The lab runs the contaminated hydraulic fluid through the tested filter assembly. Then, using sophisticated particle counting equipment, they measure the number of particles before and then again after the filter. The lab calculates the Beta Ratio by dividing the number of particles before the filter by the number of particles after. For example, if the manufacturer presents their 5 micron (5µ) filter for testing and the lab measures 200,000 particles before the filter and then only 1000 particles after the filter, the Beta Ratio is 200.
I should mention that the Beta Ratio must be expressed alongside the micron rating of the filter. Our 5µ example only becomes valid should the manufacturer express it alongside the Beta Ratio. Filter ratings are sometimes arbitrarily based upon the manufacturer’s whim, and any filter could be given any rating without expressing how efficiently it removes those particles. A t-shirt could remove some number of 5-micron particles, albeit not very efficiently. This concept brings us to our next term.
Really just an expansion of the Beta Ratio, filter efficiency is another way of expressing how well a filter removes particles of a given size. To calculate filter efficiency, simply subtract one from the Beta Ratio and then divide that by the Beta Ratio. I’ll use the example using a Beta Ratio of 1000:
Using this formula, we can see that a Beta Ratio of 1000 equates to 99.9% efficiency, which is very efficient. For example, a decent filter is anything above 98% efficiency. Anything less is not worth putting on your machine. Although it seems like the 99.9% filter is only 1.9% better than the 98% efficient filter, let me put it another way.
The 98% efficient filter is trapping particles at a 50:1 clip (Beta Ratio of 50). So if we have 100,000 particles upstream of the filter, 2000 particles are passing straight through. However, with the 99.9% efficient element (1000 Beta Ratio), only 10 of those 100,000 particles can make it through. The finer filter actually removes two hundred times more particles and is exponentially more efficient.
It should be clear that it’s often misleading when you play around with efficiency numbers. When manufacturers express nominal efficiency, it often describes the percentage of particles the filter may trap. You can expect this from paper or cellulose filter media. Filters with absolute ratings will generally trap all or most of the particles of the expressed size. Look for synthetic filter media for the most efficient filtration.
Dirt Holding Capacity
Let’s face it, a filter’s primary role is to hold onto dirt. Next to the proficiency in which a filter traps particles, the quantity of particles trapped takes a close second place. It’s not enough to trap a few particles and call it a day. As a filter traps particles, those particles block the flow path through the fibers of the element, which in turn increases backpressure. Backpressure in hydraulic lines — especially return lines — can be detrimental. To ward off excessive backpressure, hydraulic filters use bypass check valves that open when pressure rises above their spring value.
What’s worse than trapping only a few particles is letting all particles pass right through. When a filter goes into bypass because its media is clogged, you have precisely zero filtration occurring. I’m not pointing this out as a public service announcement to change your filter as required (which is essential), but as a segue into the importance of a filter with high dirt holding capacity.
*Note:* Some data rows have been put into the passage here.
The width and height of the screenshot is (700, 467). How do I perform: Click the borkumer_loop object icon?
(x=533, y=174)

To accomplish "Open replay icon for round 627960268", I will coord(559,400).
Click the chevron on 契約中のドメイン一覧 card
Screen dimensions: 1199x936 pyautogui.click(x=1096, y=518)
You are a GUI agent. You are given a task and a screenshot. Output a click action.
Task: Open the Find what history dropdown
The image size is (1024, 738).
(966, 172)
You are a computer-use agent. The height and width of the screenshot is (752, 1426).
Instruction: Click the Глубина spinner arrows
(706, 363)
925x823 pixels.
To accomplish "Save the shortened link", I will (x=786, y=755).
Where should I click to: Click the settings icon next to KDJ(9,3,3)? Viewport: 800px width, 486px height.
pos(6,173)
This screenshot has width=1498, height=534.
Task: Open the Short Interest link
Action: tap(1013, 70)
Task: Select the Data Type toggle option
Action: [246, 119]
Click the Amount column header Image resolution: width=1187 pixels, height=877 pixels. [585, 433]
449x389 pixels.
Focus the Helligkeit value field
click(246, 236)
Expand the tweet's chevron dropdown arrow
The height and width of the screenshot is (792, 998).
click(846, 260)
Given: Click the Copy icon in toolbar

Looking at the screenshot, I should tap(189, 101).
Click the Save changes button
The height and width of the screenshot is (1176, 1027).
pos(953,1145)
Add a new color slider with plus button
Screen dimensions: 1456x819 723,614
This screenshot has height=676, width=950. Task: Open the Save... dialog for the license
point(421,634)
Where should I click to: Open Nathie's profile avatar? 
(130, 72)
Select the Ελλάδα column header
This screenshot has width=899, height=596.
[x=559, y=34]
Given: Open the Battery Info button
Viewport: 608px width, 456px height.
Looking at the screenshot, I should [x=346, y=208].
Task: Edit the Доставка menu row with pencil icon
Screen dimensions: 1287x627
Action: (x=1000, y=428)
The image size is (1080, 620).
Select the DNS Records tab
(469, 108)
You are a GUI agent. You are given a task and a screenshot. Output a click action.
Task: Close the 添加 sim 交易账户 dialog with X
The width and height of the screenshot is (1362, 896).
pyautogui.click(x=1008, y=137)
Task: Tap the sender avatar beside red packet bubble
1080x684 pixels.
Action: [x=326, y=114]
Three factors play into the number of particles a filter will hold — media type, construction style and physical size. The media refers to the fiber or mesh cloth or textile from which the manufacturer makes. A depth media is one where many layers of fiber create a volume where particles become trapped. A surface media is one where essentially one layer stops particles from passing.
Depth media offers a higher dirt retention capacity, with many possible layers of fiber to trap particles. A surface media can easily clog its pores, although some such as wire mesh may be cleaned and re-used. The construction and spacing of the pleats also play into dirt holding capacity. A filter with many deep pleats will trap much more than an inexpensive model using fewer shallow pleats. Finally, it will make sense that a physically larger filter assembly has more volume to trap contamination, holding more while offering reduced pressure drop.
It’s critical for you to understand the number of particles contaminating your hydraulic fluid. By elucidating just how “dirty” your oil is, you can make adjustments in filtration quality and element changeover based on real-world results of your filtration program. A simple bin tipper hydraulic circuit, for example, gets by with less stringent filter quality. In contrast, your CNC tube bending machine operates with high precision proportional valves and requires finer filtration.
But how fine is fine? Most hydraulic component manufacturers will specify the required fluid cleanliness required for the best performance of their pump, valve or actuator. If you can’t find that information, the below chart offers a guideline.
The numbers atop the three righthand columns represent the three sizes of particles deemed most damaging to a hydraulic system – 4, 6 and 14 microns. Listed in those columns is a digit standing for a range of particles found in 100 ml of fluid as measured by an electronic particle counter. That digit signified an ISO code offering a range of particles, as listed below. Together, the three digits represent the ISO 4406 contamination code.
If we use the vane pump as an example, which requires at least 19/17/14 or better for protection, we simply pick each range of the below chart to represent the maximum range of particles you should measure in the 100 ml of sample fluid. ISO Code 19 tells us there are between 260,000 and 500,000 particles larger than 4 microns, including both 6- and 14-micron particles. Then the 17 equates to between 64,000 and 130,000 6 micron particles. Finally, the 14 tell us between 8,000 and 16,000 particles of the 14-micron and larger size may be in the fluid sample.
You’ll have noticed that every code doubles the number of particles in each range. As you move up in the ISO Code, particles increase exponentially, so just a few digits difference (say 11 to 14) stands for eight times the number of particles.
There is no downside to having fluid cleaner than the recommended ISO Code. Because of their precise internals and high-pressure drop, servovalves like to see very few damaging particles circulating, so you must achieve at least 15/13/10 for reliable operation. However, your gear pumps and directional valves will not complain should you offer up the same level of cleanliness. In fact, I consider dirty oil to act much like a lapping compound, which wears away the metal of pumps, valves and motors. In turn, this wearing of metal adds to the circulating contamination, further exacerbating the lapping effect. There is no such thing as “too clean” hydraulic fluid.